The tsunami of policy and performance u-turns has enabled pre-election bullied detractors to recover their ground and go on a rampage about PTI’s first six months in power with a much more potent soundbite about lack of performance.

A critical mass of counter-narrative about how PTI is proving to be not just much like its own rivals but perhaps worse has, in part, forced the government to consider clipping free speech online.

The proposed Pakistan Media Regulatory Authority (PMRA) floated by PTI as the central pillar of their media policy seeks to merge current regulators for print, electronic media, telecom and internet, and is certainly primarily aimed at curbing political and civic activism online, backed by powerful quarters.

Related: A noisy press matters

Yet PTI seems unashamedly enthusiastic at promoting it for its own ends to minimise the final public spaces in Pakistan where one can freely opine about the government’s performance — or lack thereof.
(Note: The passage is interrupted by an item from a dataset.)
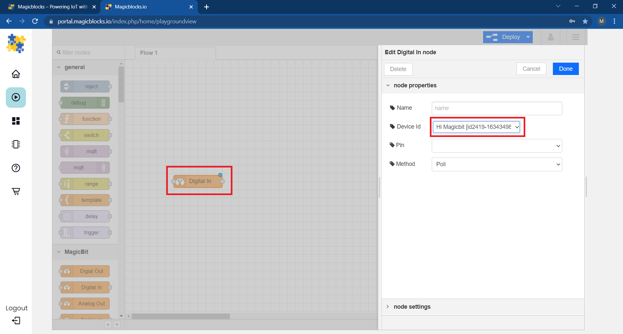Click the Delete button in the edit panel
This screenshot has width=623, height=334.
click(398, 69)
For a government to opt for a nuclear communication option — PMRA — after barely 10pc of time into its long slog at meeting people’s expectations over five years can only be seen as the government voting against its own media policies because the ‘spin’ is not good enough.

There’s some irony here somewhere but it is destined to be lost, for who among the government’s army of spokesmen think it’s for them or about them?

The spokesmen are everywhere but there’s little to speak about. The messengers are many, but the message is missing.

In the end, the signature soundbites of the PTI government’s first six months in office are the contradictory battle cries of the prime minister’s “ghabrana nahi hai” and the finance minister’s “cheekhain niklain gi”.

Which will prevail? Khan and Umer should sort it out among themselves and then inform us. Not that either soundbite is a legacy to spin around.